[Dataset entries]
>>>>>
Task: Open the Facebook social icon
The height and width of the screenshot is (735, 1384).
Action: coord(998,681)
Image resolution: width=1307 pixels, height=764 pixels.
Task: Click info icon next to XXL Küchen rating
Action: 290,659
<<<<<
ACTIVITY » The entries shown above must be reproduced in full, exactly as written.

ANSWER SECTION »
Task: Open the Facebook social icon
The height and width of the screenshot is (735, 1384).
Action: coord(998,681)
Image resolution: width=1307 pixels, height=764 pixels.
Task: Click info icon next to XXL Küchen rating
Action: 290,659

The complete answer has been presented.